Dictionary / pronunciation — Google®Dictionary / more samples — Oxford® USDictionary list — Onelook.com®
2  —as in:
directly above; or buy direct from
Definition straight (exactly where stated); or without involvement of anything in between
The exact meaning of this sense of direct is subject to its context. For example:
  • "The road runs directly to Las Vegas." — straight (without varying from a straight line)
  • "It was a direct hit." — exact
  • "The plant is in direct sunlight." — unobstructed (without anything in between)
  • "She wants a direct meeting with him." — personal (without other people in between)
  • "She paid direct attention to what he was reading." — close
  • "a direct gaze" — straight, steady, or focused—not a brief glance taken while generally looking at other things; not a sideways look
  • This flower does best in direct sunlight.
direct = without intervention from anything (in this case, not sun that is partially blocked or reflected)
Other Uses (with this meaning)
  • Buy direct from the manufacturer.
  • direct = without intervention from anyone else (in this case, without another company between the manufacturer and the buyer)
  • She reports directly to the president of the company.
  • directly = without intervention from anyone (In this case, she doesn't report to someone else who reports to the president. She reports to the president personally.)
  • I would like to speak directly to the manager.
  • directly = personally (without other people in between)
  • As they walked back across the grass, she looked directly at him for the first time. It was only a momentary glance, full of contempt and dislike.
    George Orwell  --  1984
  • directly = straight (focusing where stated rather than including it as part of a larger focus)
  • DANFORTH: Now, then, Mister, will you speak slowly, and directly to the point, for Mr. Cheever's sake.
    Arthur Miller  --  The Crucible
  • directly = straight (focusing where stated rather than getting off topic)
  • I can't breathe. I can't— He stares me directly in the eyes.

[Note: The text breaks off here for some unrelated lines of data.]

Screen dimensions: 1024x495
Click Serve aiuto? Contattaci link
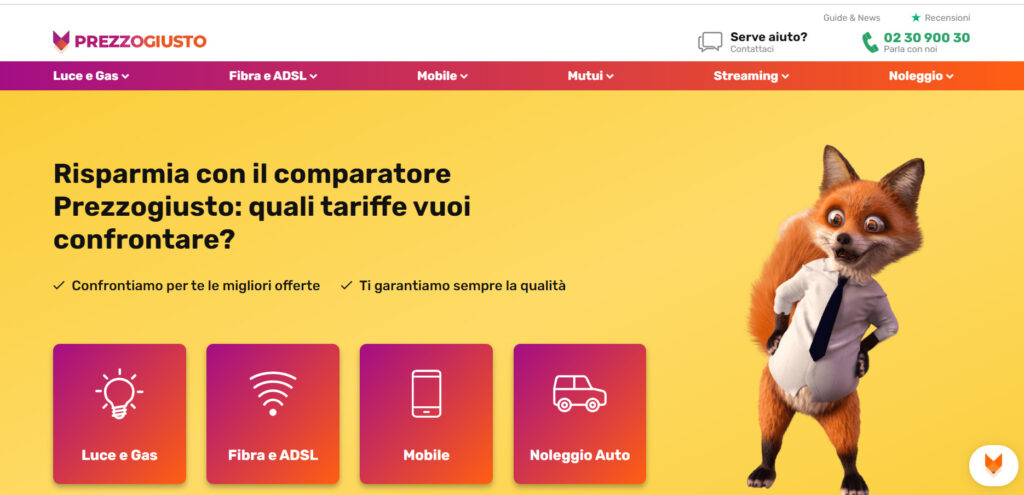click(769, 42)
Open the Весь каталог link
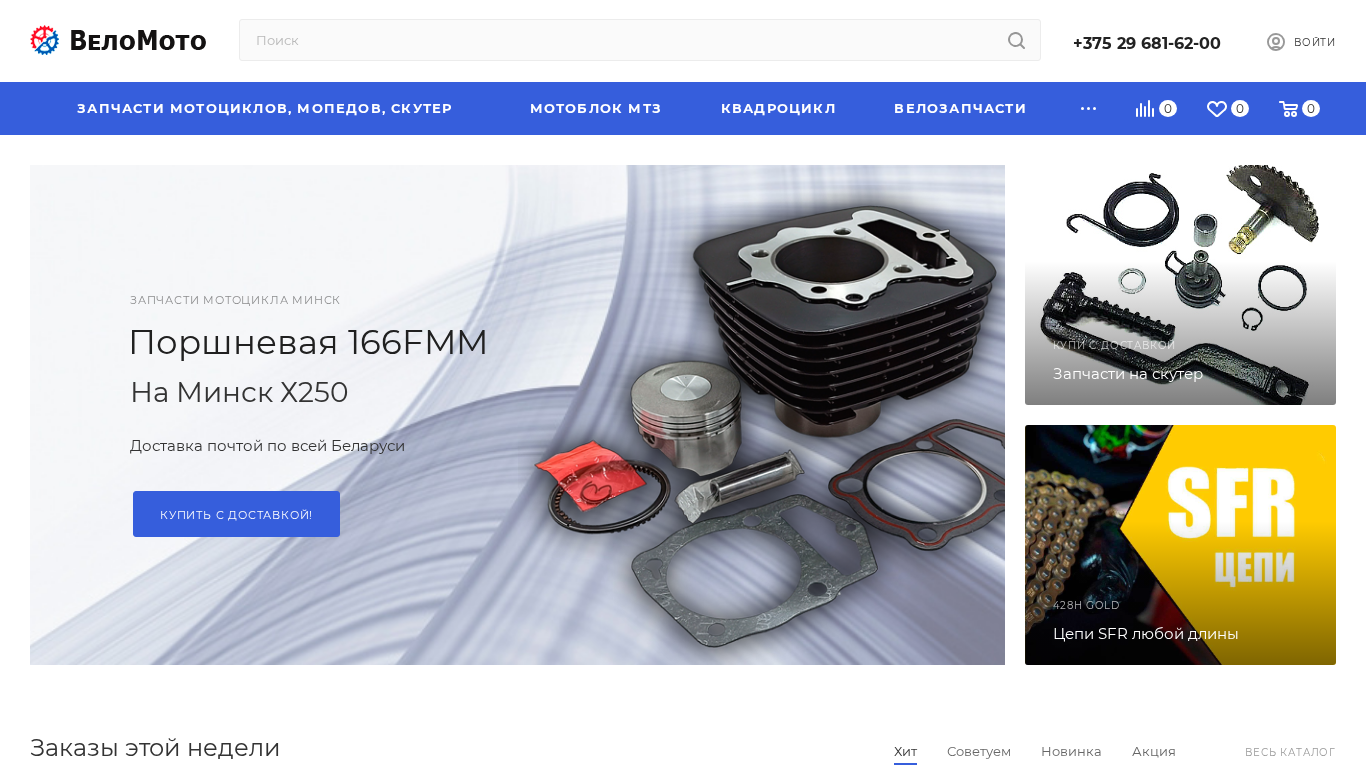The width and height of the screenshot is (1366, 768). [x=1289, y=752]
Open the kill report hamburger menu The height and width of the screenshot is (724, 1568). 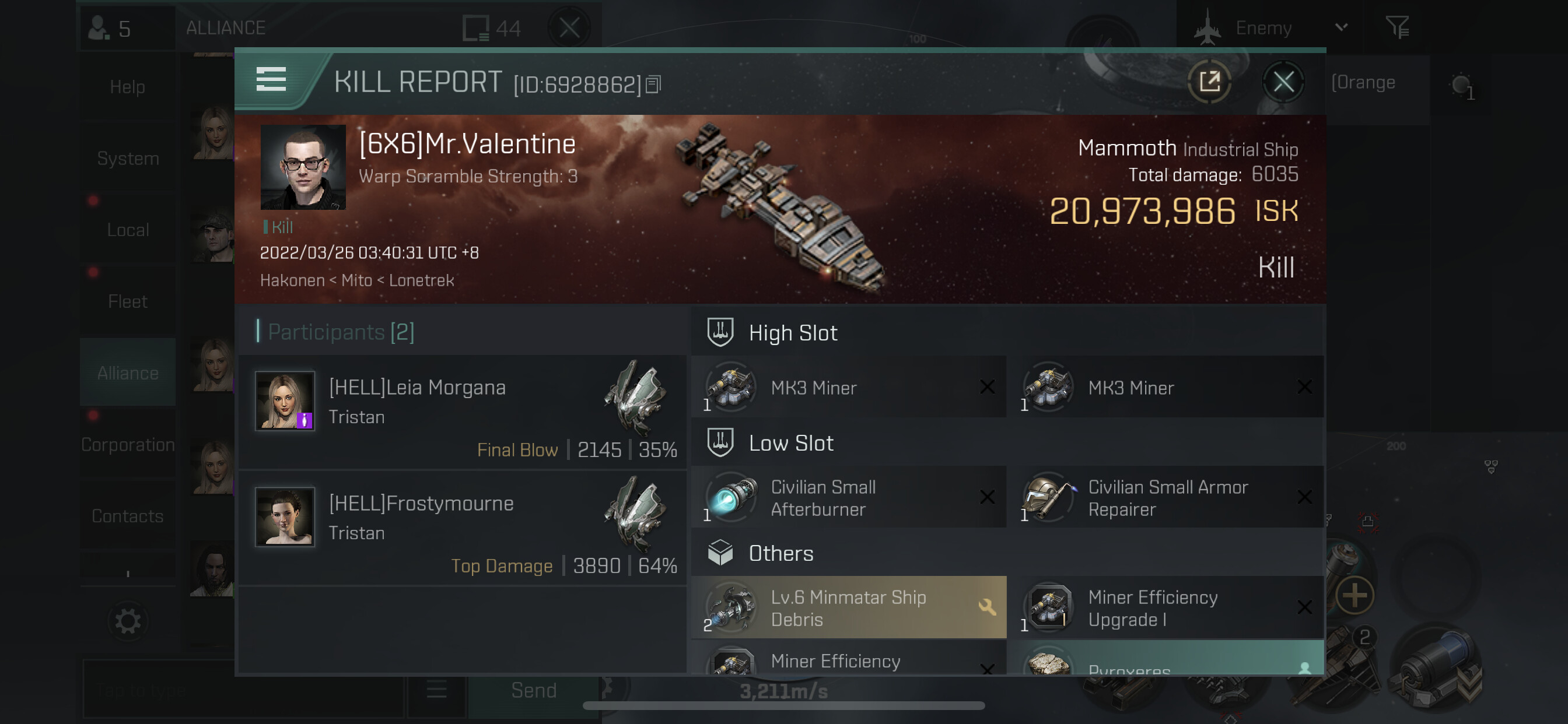click(271, 80)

    Stephanie Perkins  --  Anna and the French Kiss
  • directly = straight (focusing where stated rather than including it as part of a larger focus; or a careful look rather than a quick glance)
  • After purifying half a pot of water, I place it in direct sunlight and add several egg-size hot stones to the water.
    Suzanne Collins  --  The Hunger Games
  • direct = without anything in between
  • "You were doubtless surprised at my letter?" This query was directly addressed to Lord Godalming.
    Bram Stoker  --  Dracula
  • directly = personally (person-to-person)
  • Yesterday I read an article on blushing by Sis Heyster. It was as if she'd addressed it directly to me.
    Anne Frank  --  The Diary of a Young Girl
directly = personally (person-to-person)

Dictionary / pronunciation — Google®Dictionary / more samples — Oxford® USDictionary list — Onelook.com®
3  —as in:
was direct in my instructions
Definition straightforward (uncomplicated or simple — perhaps also indicating openness and honesty)
  • I left them with direct instructions.
direct = straightforward
Other Uses (with this meaning)
  • She is easy to work with. She is direct in her communications and expectations.
  • direct = straightforward (clear and unambiguous)
  • Did she say that directly or just imply it.
  • directly = in a straightforward manner (clean and explicit)
  • "I don't have much time, so I'm going to be direct," he says.
    Veronica Roth  --  Insurgent
  • direct = straightforward (specific and to the point)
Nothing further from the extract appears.